Last December Total Gas & Power North America Inc. agreed to buy LNG at Cheniere Energy’s Sabine Pass Liquefaction LLC project in Louisiana at a Henry Hub-indexed price (see NGI, Dec. 24, 2012). The project is backed by investors from China and Singapore.

TEPCO has pursued LNG to fuel gas-fired power plants following the March 2011 meltdown at its Fukushima Daiichi nuclear power plant (see NGI, Sept. 24, 2012. TEPCO last November developed a plan to procure “a significant amount of lean LNG,” including supplies from the United States, which are expected to comprise about half of the total procured, which is expected to be 10 million tons/year.

“In addition to approximately 800,000 tons (annual) of lean LNG to be purchased from the Cameron Project, approximately 1.2 million tons (annual) will be committed through purchases from multiple sources, which will be a total of 2 million tons (annual) of lean LNG to be secured. We consider this as the first step towards achieving the target of 10 million tons (annual) of lean LNG,” TEPCO said.

The utility said it would be reviewing the operation of its LNG receiving terminals and making modifications “in order to achieve more flexible and stable operations of lean LNG procurement” while diversifying LNG supply sources. TEPCO defines “lean LNG” as that with a “lower calorific value” than conventional LNG.

Last December, San Diego-based Sempra Energy filed with FERC for approval to construct liquefaction and export facilities at its Cameron import terminal in Hackberry, LA. Cameron is one of only three of numerous export projects that have made a formal certificate filing at the Federal Energy Regulatory Commission.

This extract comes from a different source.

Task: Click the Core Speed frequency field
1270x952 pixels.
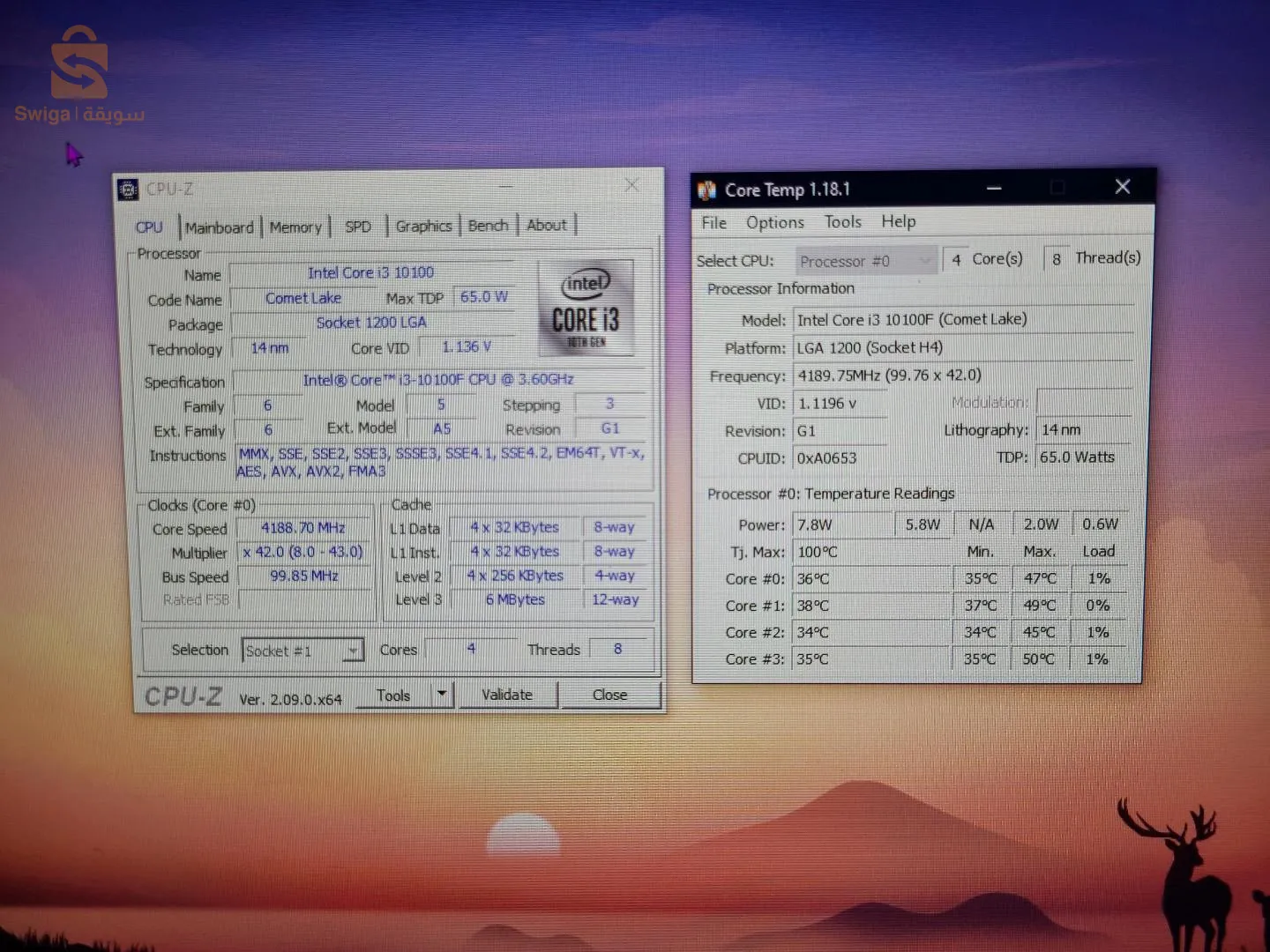Action: 303,527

Japan has been an LNG customer of the United States for decades, taking cargoes exported from the country’s only export terminal on Alaska’s Kenai Peninsula (see NGI, Aug. 27, 2012).

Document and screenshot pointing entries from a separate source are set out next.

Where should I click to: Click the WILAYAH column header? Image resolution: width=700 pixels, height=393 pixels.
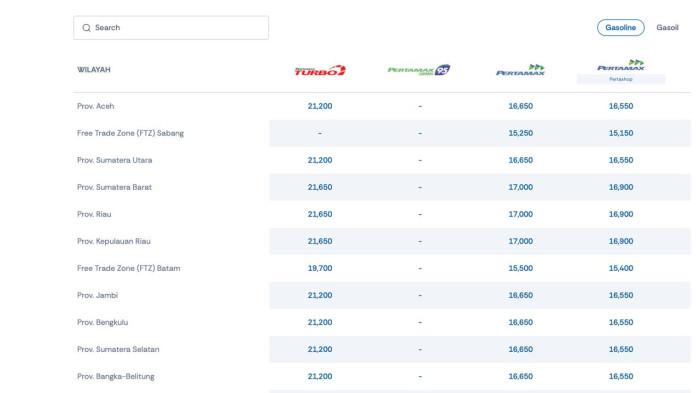pyautogui.click(x=94, y=70)
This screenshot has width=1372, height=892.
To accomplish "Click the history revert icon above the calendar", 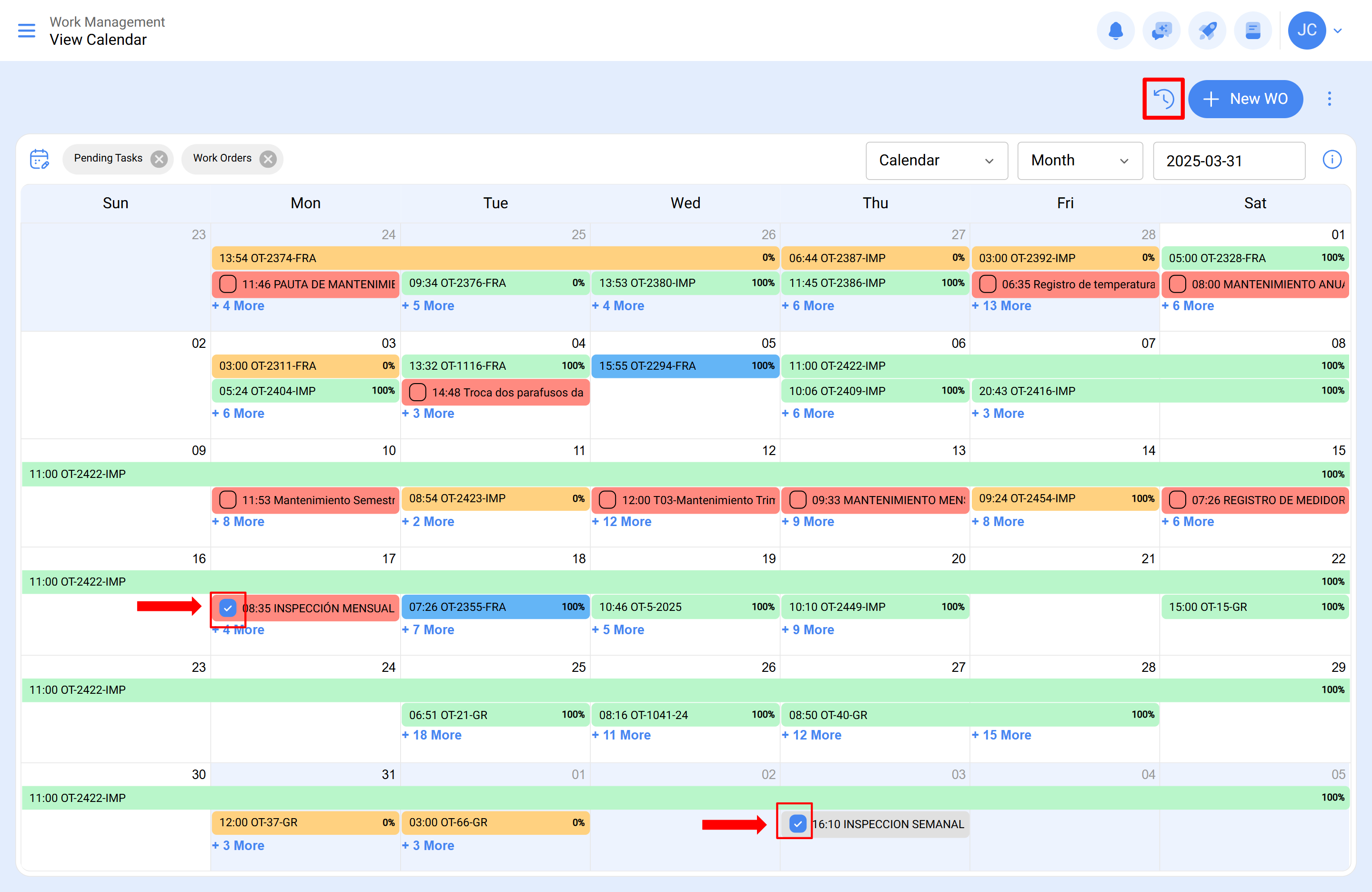I will [x=1163, y=99].
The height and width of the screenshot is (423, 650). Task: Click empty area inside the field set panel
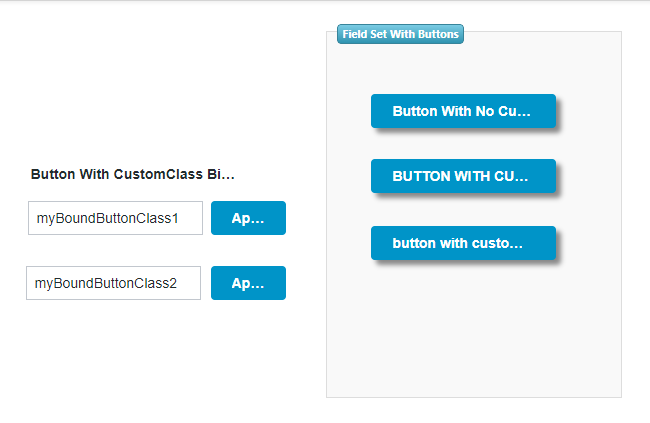point(473,330)
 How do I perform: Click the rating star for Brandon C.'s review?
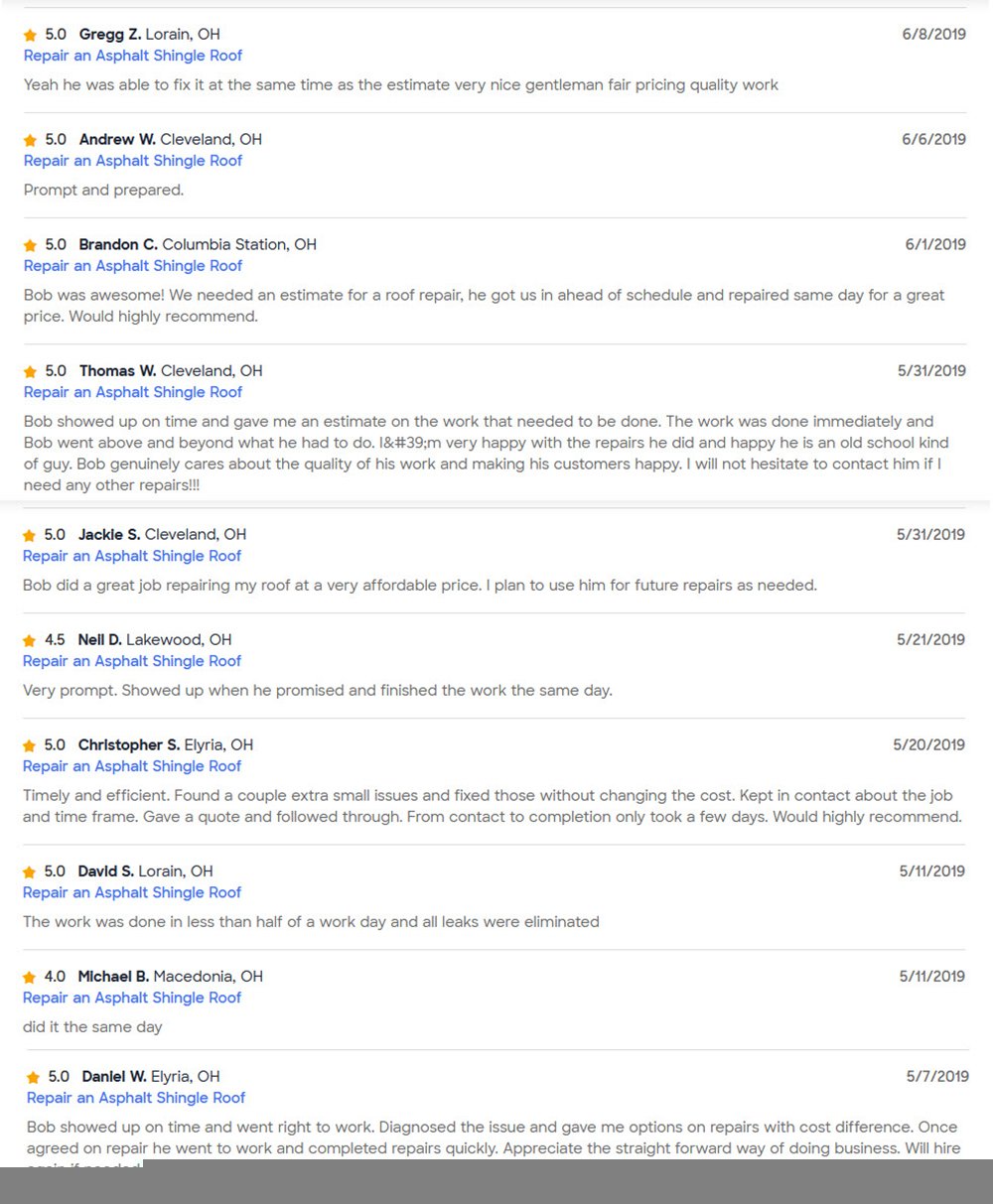click(30, 246)
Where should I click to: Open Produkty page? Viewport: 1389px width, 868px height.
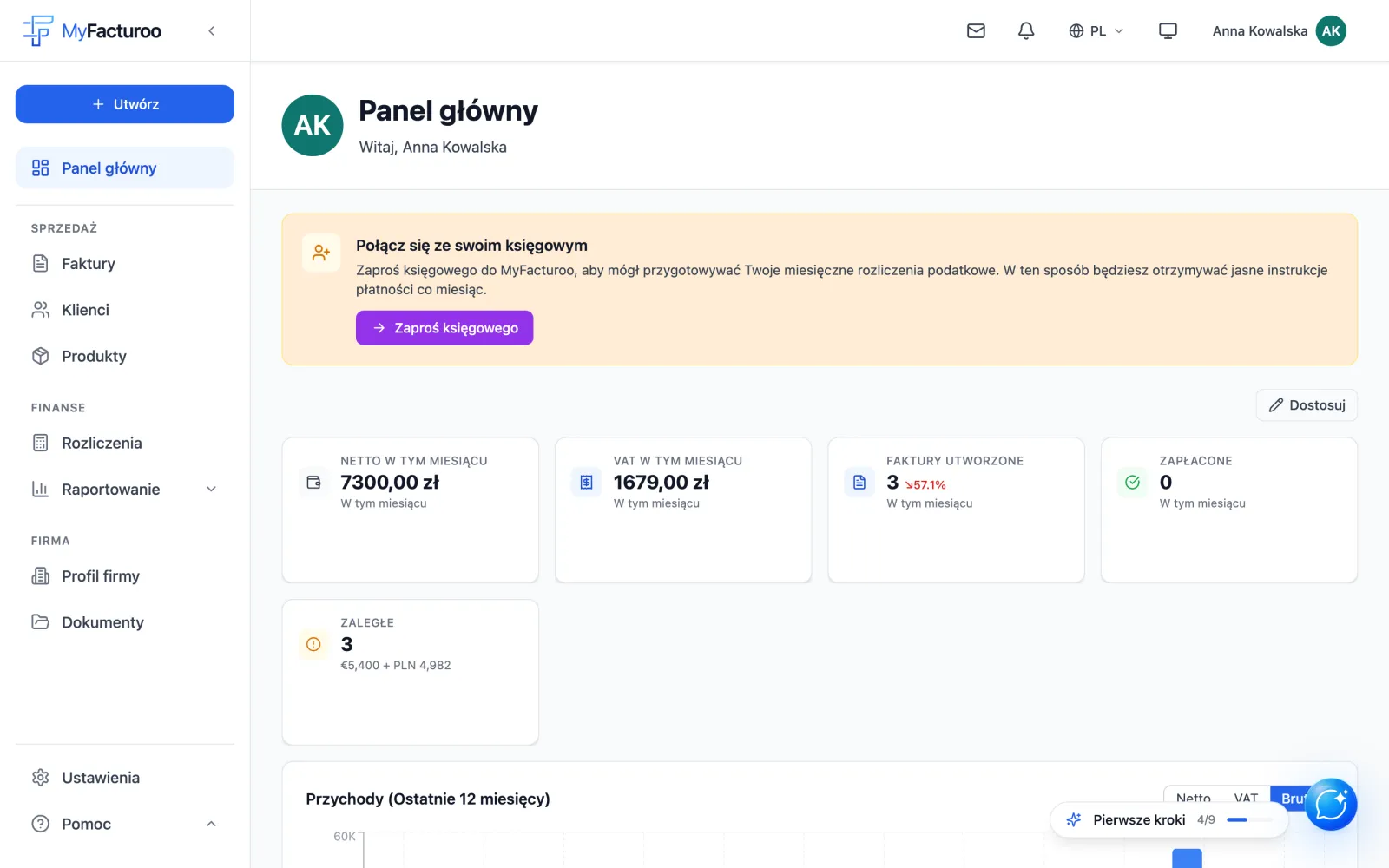tap(125, 356)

The window of opportunity for exporting LNG from North America is closing, making the slate of proposed North American export projects increasingly risky and less lucrative; however, there still is room for North American gas in the Asia-Pacific market, according to the Canadian Energy Research Institute (CERI).

In a study, “Global LNG: Now, Never, Or Later?” CERI examined forecasts for Asia-Pacific gas demand and global supply and found that most of the major liquefaction projects intended to serve the market would come online after 2015 and that supplies would surpass demand around 2020; however, after this demand would continue to rise, making room for more supply.

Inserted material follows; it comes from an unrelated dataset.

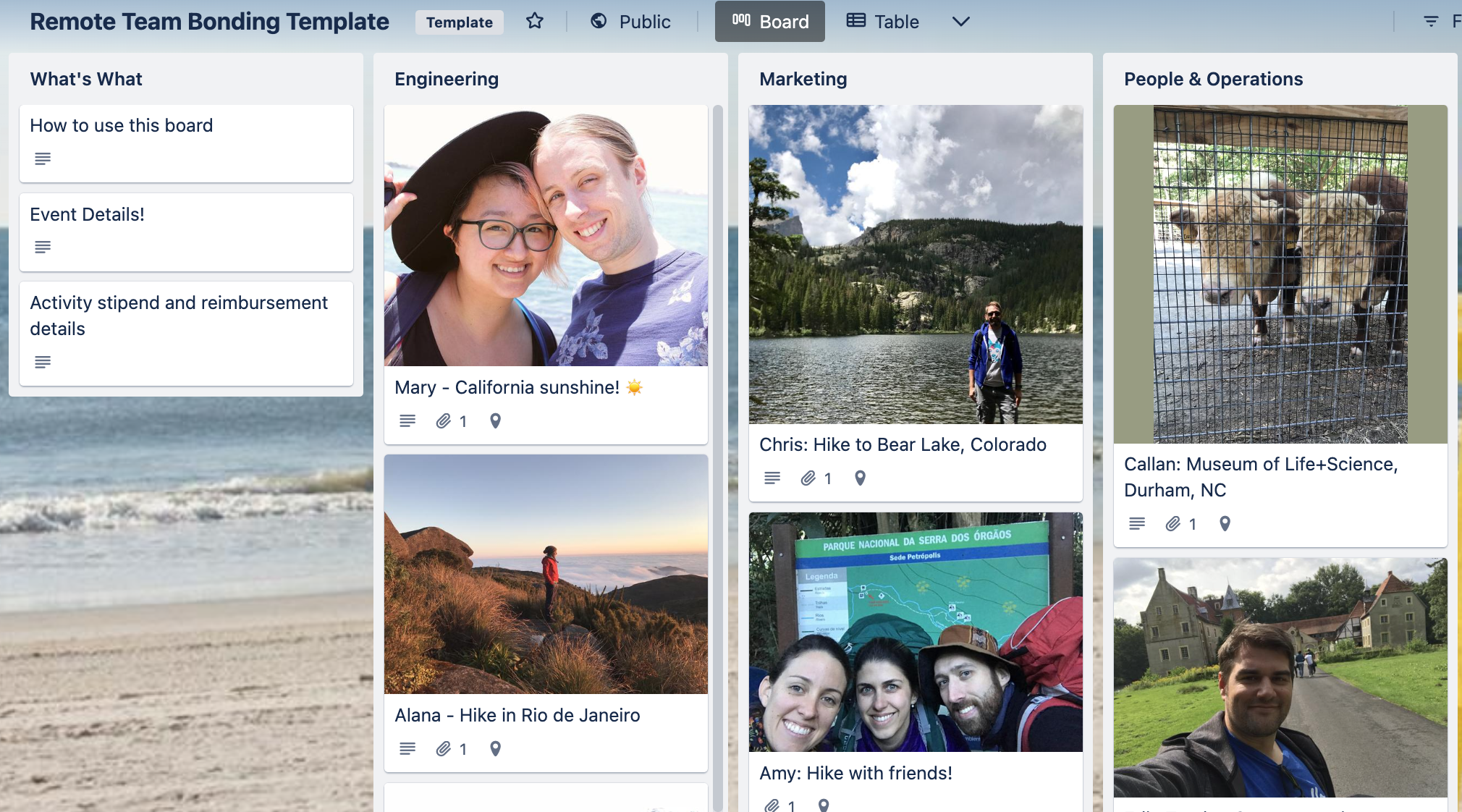This screenshot has width=1462, height=812.
Task: Toggle the Board view active state
Action: pyautogui.click(x=769, y=21)
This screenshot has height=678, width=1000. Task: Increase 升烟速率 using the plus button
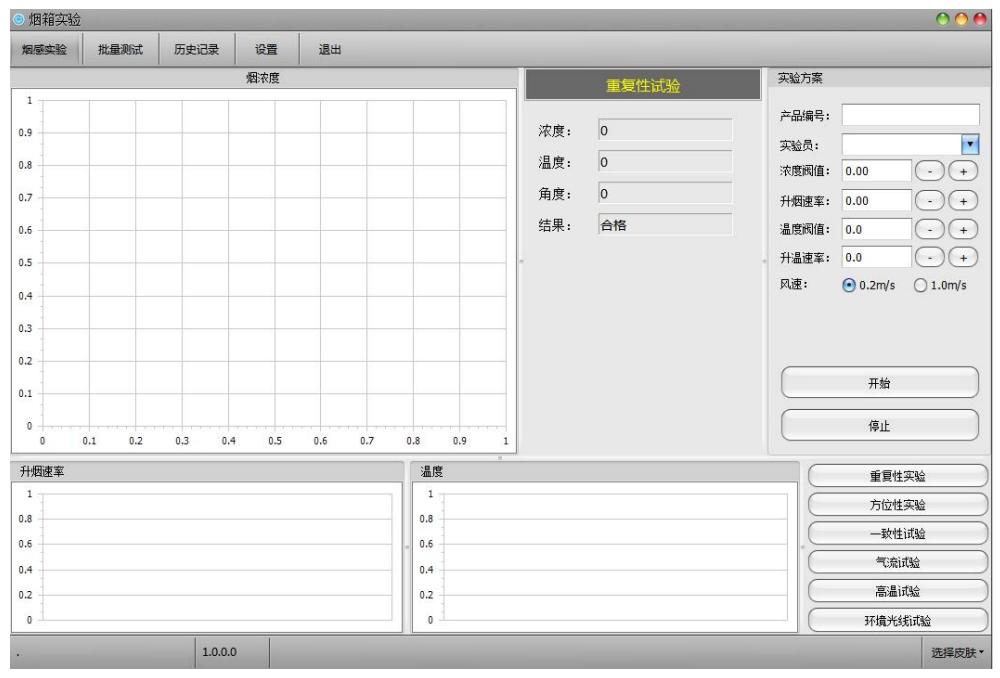[x=963, y=200]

“Asian demand is expected to meet supply, and thus there is room for North American suppliers in an Asian market if the U.S. does not proceed with all planned projects,” the study said. “Rapid LNG growth in Australia has driven up construction costs, and it may make sense for North American companies to develop LNG projects in a staggered manner post-2020.”

On the market side, regions where demand growth is expected to be the most robust — China and India — do not offer prices as high as those available in South Korea and Japan, the study said. “Cost overruns in Australia [LNG projects] denote that newer conventional gas projects must access island LNG importing countries to obtain reasonable rates of return,” the study said. However, “Canada and the United states are competitive for both island and mainland Asian countries.”

The study also noted an erosion of the custom of linking LNG contracts to oil prices. “Most famously is [Cheniere Energy’s] Sabine Pass [LNG] with their Henry Hub-linked formula. This could set a precedent that means North American companies are not taking advantage of the oil-linked premiums as continental gas prices are depressed. This will have implications on future gas pricing and return on investments for producers.”

While global price convergence is not anticipated, a growing spot market may continue to drive contracting alternatives due to increased supply flexibility, the study said, adding that the emerging spot market is a threat to projects that require long-term oil-linked contracts to be profitable.

“Asia is expected to generate substantial natural gas demand and while some demand may be met by pipeline infrastructure there will still be a requirement for substantial LNG imports. As contracts come up for renewal, there is an opportunity for an expanding spot market but there are many reasons that buyers may wish to remain in long-term contracts.”